Your task:
Retype exactly the span of lines below from the one with "How do I perform: Click" through the one with "You are a computer-use agent. This". Do not include pictures.

Saved data entries:
↓

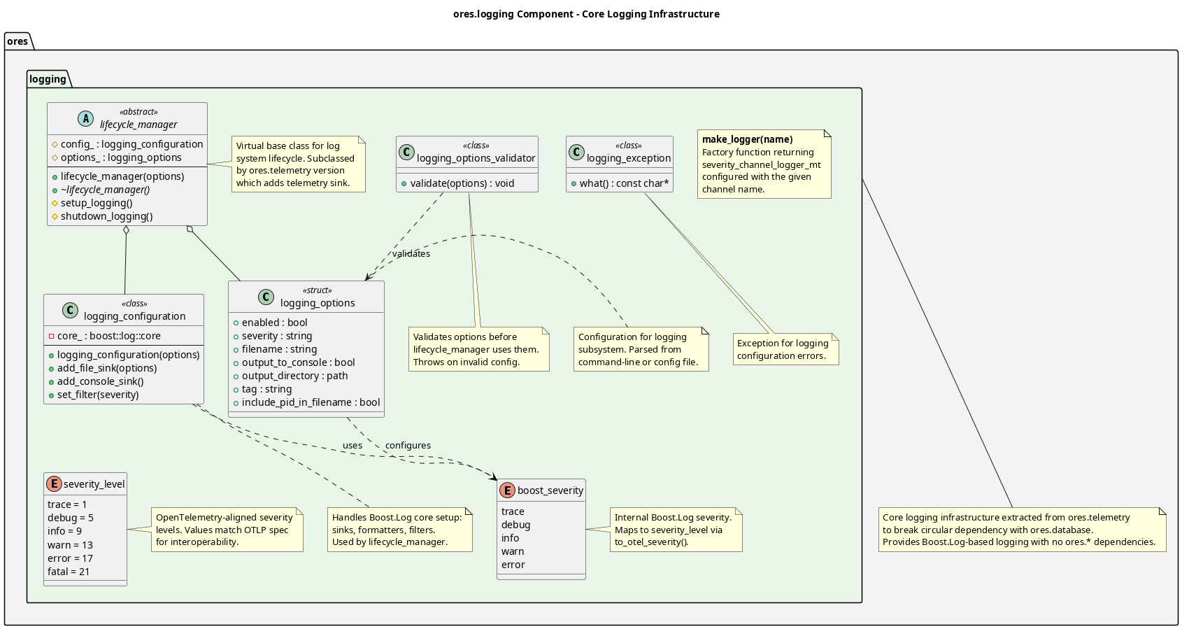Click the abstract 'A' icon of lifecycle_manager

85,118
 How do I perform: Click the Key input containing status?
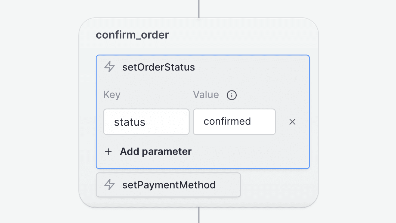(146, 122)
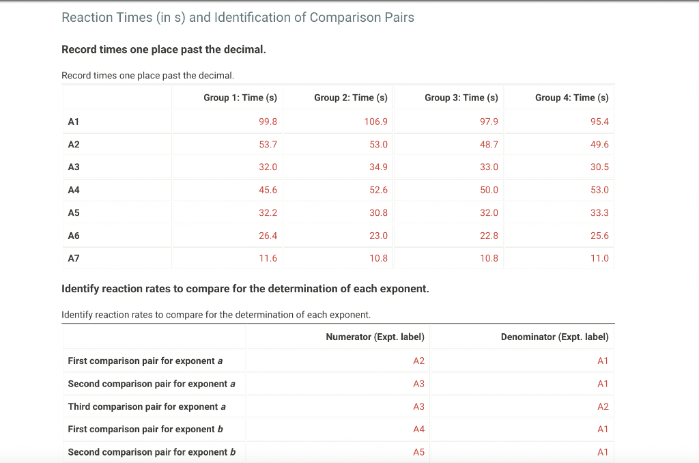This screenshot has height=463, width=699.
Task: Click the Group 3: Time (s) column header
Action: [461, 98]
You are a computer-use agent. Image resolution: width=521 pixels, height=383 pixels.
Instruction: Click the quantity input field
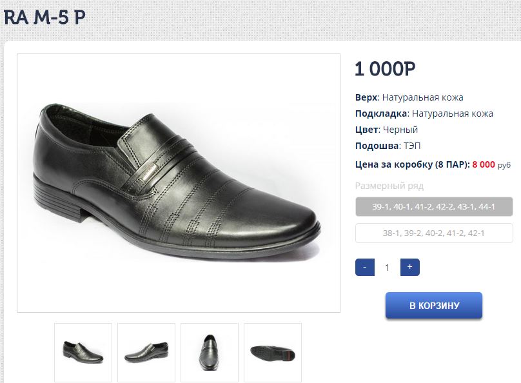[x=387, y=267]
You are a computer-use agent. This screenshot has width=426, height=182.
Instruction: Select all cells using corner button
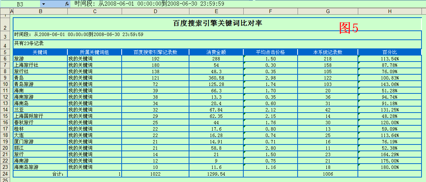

↑

Finished task:
 How do I perform: Click the Key input containing status?
(146, 122)
This screenshot has height=463, width=699.
Task: Click the Group 3: Time (s) column header
Action: [461, 98]
You are a computer-use agent. Image resolution: width=521 pixels, height=383 pixels.
Instruction: Click the quantity input field
[x=387, y=267]
You are a computer-use agent. This screenshot has width=426, height=182.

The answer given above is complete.